Wetherald goes on to note every controversial passage that could possibly restrict women from preaching including the passage about women asking their husbands at home and remaining silent in the church (I Corinthians 14:35). She refers to commentary of the popular Methodist theologian Dr. Clarke  explaining that the issue of remaining silent referred to the abuse of their liberties and asking improper questions in public meetings.  The order for silence was meant to control the crowd, not restrict a specific gender from participation.

Wetherald ends her sermon with an eloquent plea to allow women a voice and a place in ministry:

“The time has been when women did not occupy the position God designed that she should, and only as the light prevails does she arise to her noble and exalted place. I pray that she may never misuse her privileges. God only knows how much opposition is met by a woman in her work for souls. Only those do know who have passed through it. It is required consecration for me to answer to the call God gave me in this direction. I had never heard of a woman who preached, and supposed the only way to work for God was as a preacher’s wife. I therefore gave up marrying a farmer to whom I was engaged and married a minister of the gospel that I might give my life to the work of God.
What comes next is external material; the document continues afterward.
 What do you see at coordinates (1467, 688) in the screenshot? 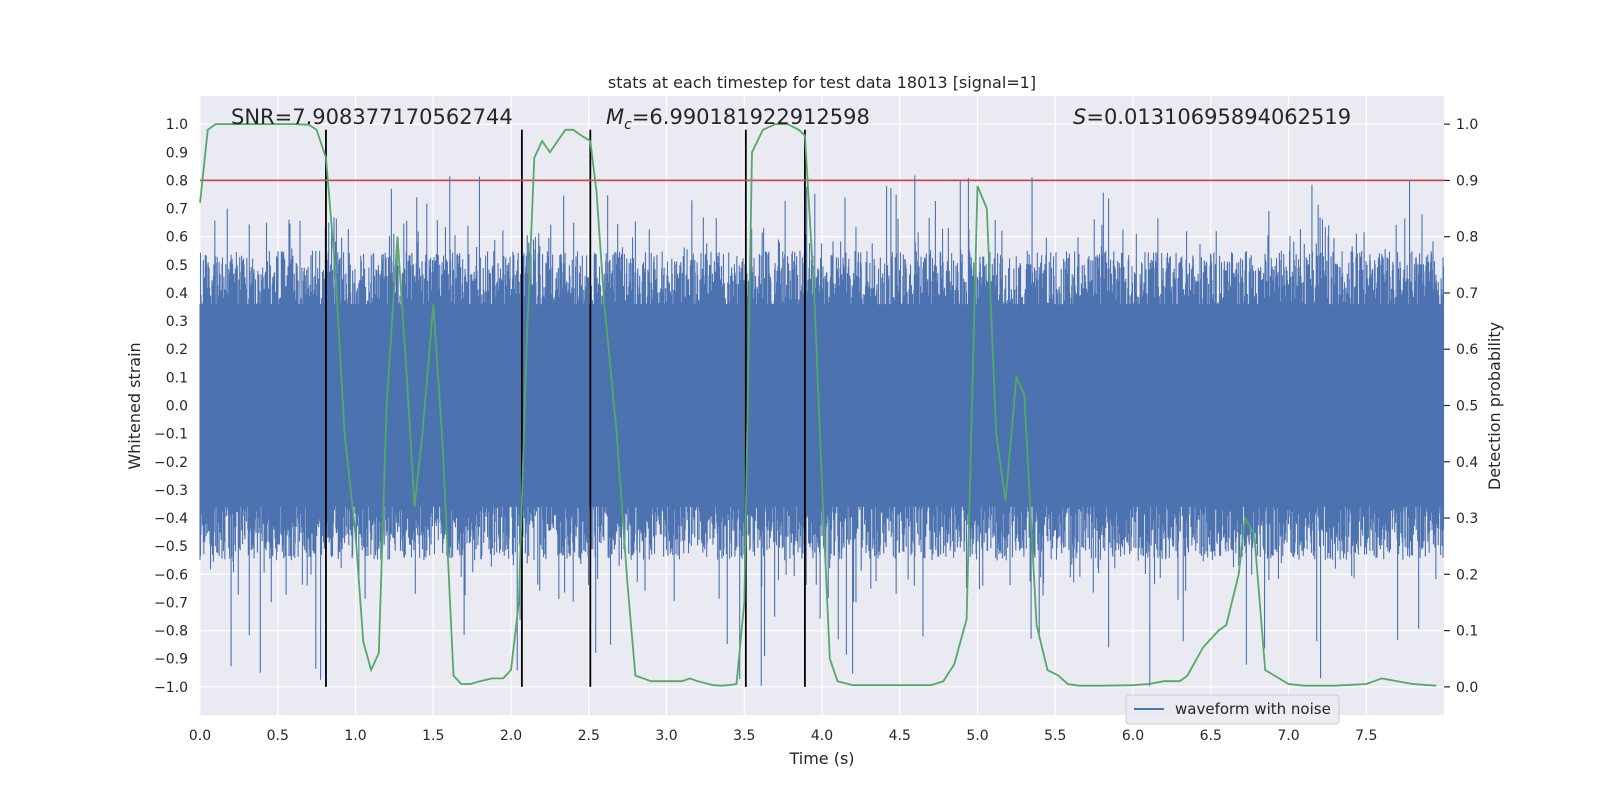
I see `y2-tick-label: 0.0` at bounding box center [1467, 688].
God has showed his approval of my course by giving me hundreds of souls as seals to my ministry.”

There were only two women delegates at the 1890 General Conference – Wetherald of East Michigan and Anna Grant of North Indiana. Only a few individuals were asked to preach sermons in the evenings at General Conference. Usually several different preachers preached at various locations in the area, but Wetherald was asked to preach twice. A rare occurrence for a woman and an indication of the great respect she had in the denomination. Additionally, J.G. Terrill, the editor of the 1890 General Conference Dailies, repeatedly referred readers to the remarks of Wetherald as examples of excellent speeches and responses. Terrill did not always agree with Wetherald, but he respected her enough to point out her speeches several times in the paper. Thus, Wethereald had found a way to pass and gain acceptance in a male dominated field. The men might disagree with her, but they respected her views and her ability to articulate them in an intelligent manner. A few years later at the 1894 General Conference Ida Gage takes up the fight that Wetherald had passed on to her. Granted, this next statement is speculation, but after 1891 Wetherald’s ministry reports disappear in The Free Methodist, and with her husband divorcing and remarrying by 1897 it can be assumed that family issues kept her close to home for a few years and out of ministry. However, Gage takes up where she left off , having gained the respect of leaders in the Ohio Conference and been elected a delegate to the 1894 General Conference where she continued the push for women’s ordination.

Both Gage and Wetherald engaged in a complicated rhetorical battle where since they were in the minority they had to pacify their male collogues that weren’t too radical, while at the same time respectfully challenging their opinions of women in ministry. While their quest for ordination was ultimately lost (until 1974), their efforts illustrate that women could pass in male dominated fields and were capable of engaging in fruitful ministries that lasted several decades. They could not easily be discounted or ignored when they had a voice.